Too bad Dodge and Ram split.

That engine should have been reworked and put in this, definitely would make a Raptor killer.


----------



## Daisey77 (Jan 13, 2016)




----------



## Wolfgang Faust (Aug 2, 2018)

Daisey77 said:


> View attachment 465848


Yup.
Jeep sucks.


----------



## Daisey77 (Jan 13, 2016)

Wolfgang Faust said:


> Yup.
> Jeep sucks.
> View attachment 472673


I didn't say Jeeps suck. I said if you're having Jeep problems I feel bad for you because out of my 99 Problems my Toyota isn't one&#128513;&#128526;


----------



## MyJessicaLS430 (May 29, 2018)

Muhammad D said:


> Ass-kicking stuff


That is pretty impressive as a Jeep but with that price range, I'd rather go for a LS 500 &#128514;

Unlike the monochrome design in Lexus (even in its flagship), I quite like the multi-colour speedometer display. The cabin colour scheme also resembles what you would expect from a F-sport model. What I didn't expect is the wall-style socket. I am interested in what the "launcher" function is about though...

My experience with Jeep has been terrible. Last year the rental car company offered me a complimentary "upgrade" to a Wranger Sahara. Below is the link if you are interested. 
https://uberpeople.net/threads/worst-car-driven.378845/
The USB port is a joke. Instead of charging my phone, it drains power from it! The infotainment screen is a kind of vision test. How are you supposed to read the tiny words from that distance while driving? The best part? Does the car have a suspension system at all? I basically absorbed all the shocks! My back and butt also hurt after spending hours on the seat that is hard as steel. Along with many other problems, Jeep may want to consider seriously to re-design their vehicles completely.


----------



## Muhammad D (Apr 26, 2020)

MyJessicaLS430 said:


> That is pretty impressive as a Jeep but with that price range, I'd rather go for a LS 500 &#128514;
> 
> Unlike the monochrome design in Lexus (even in its flagship), I quite like the multi-colour speedometer display. The cabin colour scheme also resembles what you would expect from a F-sport model. What I didn't expect is the wall-style socket. I am interested in what the "launcher" function is about though...
> 
> ...


Wrangler has 10 inches of ground clearance. It can never be comfortable. It is a rock crawler &#128513;


----------



## MyJessicaLS430 (May 29, 2018)

Muhammad D said:


> Wrangler has 10 inches of ground clearance. It can never be comfortable. It is a rock crawler &#128513;


The only reason that I can think of getting such a car is.... This is probably one of the last cars that remain operational in Houston every time it floods LOL

Anyway can you explain the relationship between ground clearance and ride comfort? I have no knowledge in car mechanics. How is it fun to drive a car which the driver serves as the suspension.... May be it is just me?


----------



## Muhammad D (Apr 26, 2020)

MyJessicaLS430 said:


> The only reason that I can think of getting such a car is.... This is probably one of the last cars that remain operational in Houston every time it floods LOL
> 
> Anyway can you explain the relationship between ground clearance and ride comfort? I have no knowledge in car mechanics. How is it fun to drive a car which the driver serves as the suspension.... May be it is just me?

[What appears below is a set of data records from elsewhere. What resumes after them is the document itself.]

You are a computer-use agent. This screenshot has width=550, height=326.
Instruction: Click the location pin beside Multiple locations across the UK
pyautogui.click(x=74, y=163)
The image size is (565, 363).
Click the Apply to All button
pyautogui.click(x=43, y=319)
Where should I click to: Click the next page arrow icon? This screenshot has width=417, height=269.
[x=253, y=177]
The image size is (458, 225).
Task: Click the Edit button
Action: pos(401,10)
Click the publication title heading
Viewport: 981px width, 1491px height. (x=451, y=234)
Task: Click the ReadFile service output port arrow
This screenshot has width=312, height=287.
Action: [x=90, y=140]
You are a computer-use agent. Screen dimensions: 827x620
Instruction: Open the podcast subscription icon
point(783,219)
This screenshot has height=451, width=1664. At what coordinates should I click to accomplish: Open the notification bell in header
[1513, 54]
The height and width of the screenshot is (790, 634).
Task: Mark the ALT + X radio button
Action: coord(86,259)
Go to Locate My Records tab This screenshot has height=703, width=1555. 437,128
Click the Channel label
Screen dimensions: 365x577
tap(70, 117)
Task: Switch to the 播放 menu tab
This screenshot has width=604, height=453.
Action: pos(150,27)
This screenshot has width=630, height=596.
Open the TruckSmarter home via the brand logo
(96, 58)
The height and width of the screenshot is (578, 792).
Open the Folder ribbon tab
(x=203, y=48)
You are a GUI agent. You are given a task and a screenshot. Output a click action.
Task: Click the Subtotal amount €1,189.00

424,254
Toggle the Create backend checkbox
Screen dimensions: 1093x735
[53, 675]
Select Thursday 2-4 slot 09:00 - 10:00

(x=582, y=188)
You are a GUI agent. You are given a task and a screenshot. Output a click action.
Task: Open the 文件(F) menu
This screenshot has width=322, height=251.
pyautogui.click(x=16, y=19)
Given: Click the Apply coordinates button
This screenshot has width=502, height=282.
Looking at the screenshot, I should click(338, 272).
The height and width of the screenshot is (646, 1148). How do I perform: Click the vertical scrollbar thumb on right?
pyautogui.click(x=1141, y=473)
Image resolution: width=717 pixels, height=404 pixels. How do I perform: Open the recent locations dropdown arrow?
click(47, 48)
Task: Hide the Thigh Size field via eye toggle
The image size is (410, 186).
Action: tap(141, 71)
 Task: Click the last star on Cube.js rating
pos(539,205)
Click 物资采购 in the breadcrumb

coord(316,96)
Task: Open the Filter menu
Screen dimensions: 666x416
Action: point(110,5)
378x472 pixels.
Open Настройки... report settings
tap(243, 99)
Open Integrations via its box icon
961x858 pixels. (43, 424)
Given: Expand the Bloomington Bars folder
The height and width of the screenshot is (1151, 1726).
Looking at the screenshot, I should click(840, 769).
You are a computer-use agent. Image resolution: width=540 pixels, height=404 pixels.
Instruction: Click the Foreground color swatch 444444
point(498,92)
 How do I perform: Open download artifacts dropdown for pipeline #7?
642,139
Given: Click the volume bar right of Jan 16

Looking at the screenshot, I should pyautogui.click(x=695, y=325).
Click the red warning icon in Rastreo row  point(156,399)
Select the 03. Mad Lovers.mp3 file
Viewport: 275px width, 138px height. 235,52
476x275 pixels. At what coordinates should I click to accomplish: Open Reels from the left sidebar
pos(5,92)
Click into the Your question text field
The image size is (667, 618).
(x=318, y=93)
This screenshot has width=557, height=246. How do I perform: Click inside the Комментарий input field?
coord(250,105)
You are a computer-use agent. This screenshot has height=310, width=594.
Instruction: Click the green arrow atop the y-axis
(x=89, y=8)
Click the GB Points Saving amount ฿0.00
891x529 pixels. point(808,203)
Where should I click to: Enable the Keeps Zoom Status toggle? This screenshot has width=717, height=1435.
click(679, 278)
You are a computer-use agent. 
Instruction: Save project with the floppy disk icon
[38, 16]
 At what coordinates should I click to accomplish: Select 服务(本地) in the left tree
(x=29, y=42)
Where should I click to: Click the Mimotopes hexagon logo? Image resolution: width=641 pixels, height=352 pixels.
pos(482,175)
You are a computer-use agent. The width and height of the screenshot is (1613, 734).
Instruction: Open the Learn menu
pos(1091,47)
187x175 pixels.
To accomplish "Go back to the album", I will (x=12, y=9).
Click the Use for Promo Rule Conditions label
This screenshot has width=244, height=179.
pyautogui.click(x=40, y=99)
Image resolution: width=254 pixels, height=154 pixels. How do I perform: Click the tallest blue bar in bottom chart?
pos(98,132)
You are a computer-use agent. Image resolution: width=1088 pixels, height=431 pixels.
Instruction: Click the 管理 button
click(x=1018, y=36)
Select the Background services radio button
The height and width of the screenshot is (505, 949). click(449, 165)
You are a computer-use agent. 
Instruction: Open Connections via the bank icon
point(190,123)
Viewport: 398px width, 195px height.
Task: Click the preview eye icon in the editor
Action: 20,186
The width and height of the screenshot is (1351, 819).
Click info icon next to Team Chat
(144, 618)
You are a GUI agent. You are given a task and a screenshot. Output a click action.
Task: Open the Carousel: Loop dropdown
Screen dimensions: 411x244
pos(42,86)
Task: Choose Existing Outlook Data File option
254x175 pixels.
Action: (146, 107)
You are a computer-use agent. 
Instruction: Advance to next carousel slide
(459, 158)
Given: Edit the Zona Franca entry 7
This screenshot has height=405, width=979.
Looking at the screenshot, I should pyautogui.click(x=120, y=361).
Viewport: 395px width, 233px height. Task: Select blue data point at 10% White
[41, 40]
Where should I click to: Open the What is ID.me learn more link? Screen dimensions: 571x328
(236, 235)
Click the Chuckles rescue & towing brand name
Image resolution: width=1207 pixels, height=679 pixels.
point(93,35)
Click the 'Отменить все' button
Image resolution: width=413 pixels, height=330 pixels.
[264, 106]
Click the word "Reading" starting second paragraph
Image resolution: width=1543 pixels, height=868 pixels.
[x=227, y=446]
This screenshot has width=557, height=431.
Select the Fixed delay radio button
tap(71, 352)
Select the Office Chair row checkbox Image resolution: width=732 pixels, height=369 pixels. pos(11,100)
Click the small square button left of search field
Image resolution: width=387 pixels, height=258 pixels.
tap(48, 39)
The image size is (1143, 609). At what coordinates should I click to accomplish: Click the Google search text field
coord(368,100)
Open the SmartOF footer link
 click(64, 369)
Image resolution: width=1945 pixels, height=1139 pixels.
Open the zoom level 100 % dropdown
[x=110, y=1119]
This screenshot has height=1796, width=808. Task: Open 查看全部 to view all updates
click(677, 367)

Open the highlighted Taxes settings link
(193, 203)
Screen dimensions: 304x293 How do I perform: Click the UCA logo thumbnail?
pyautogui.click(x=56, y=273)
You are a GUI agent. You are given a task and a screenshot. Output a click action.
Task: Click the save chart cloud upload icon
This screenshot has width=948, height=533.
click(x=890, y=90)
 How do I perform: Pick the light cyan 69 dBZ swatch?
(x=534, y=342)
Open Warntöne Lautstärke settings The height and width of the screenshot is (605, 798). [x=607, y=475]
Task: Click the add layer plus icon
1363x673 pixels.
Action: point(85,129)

You sit way up in the air. You feel every little thing on the road. You hit a pothole and you get tossed around inside the car &#128513; The more ground ckearance, the rougher the ride. Though they try to make the suspension soft but that doesn't help. You cant hide ground glearance.
Thats why the Lexus LX570 has less ground clearance for comfort. You hit a button and it goes up and then you can do offroading with. Wrangler is up in the air all the time. The smooth riding Acura MDX has 5.6 inches of ground clearance compared to the rough 4Runner at 9.6 and the roughest Wrangler at 10.8


----------



## Daisey77 (Jan 13, 2016)

Muhammad D said:


> You sit way up in the air. You feel every little thing on the road. You hit a pothole and you get tossed around inside the car &#128513; The more ground ckearance, the rougher the ride. Though they try to make the suspension soft but that doesn't help. You cant hide ground glearance.
> Thats why the Lexus LX570 has less ground clearance for comfort. You hit a button and it goes up and then you can do offroading with. Wrangler is up in the air all the time. The smooth riding Acura MDX has 5.6 inches of ground clearance compared to the rough 4Runner at 9.6 and the roughest Wrangler at 10.8


Then add a 3-inch lift to it. That puts it at 12.6. Higher than a Wrangler yet still way more comfortable than a Wrangler! No other car on the market can even compare to a Runner


----------



## Muhammad D (Apr 26, 2020)

Daisey77 said:


> Then add a 3-inch lift to it. That puts it at 12.6. Higher than a Wrangler yet still way more comfortable than a Wrangler! No other car on the market can even compare to a Runner


Yep. But personally I wouldn't do that. 9.6 is damn good. It is enough for everything except maybe rock crawling. But I would install a skid plate and get rid of the running boards on my 4Runner.
But this heavily customized 4Runner is mouth watering. I think they put the spare tire in the back to make room for the lift. This is the truck you need when Zombies are chasing you &#128517;


----------



## Amsoil Uber Connect (Jan 14, 2015)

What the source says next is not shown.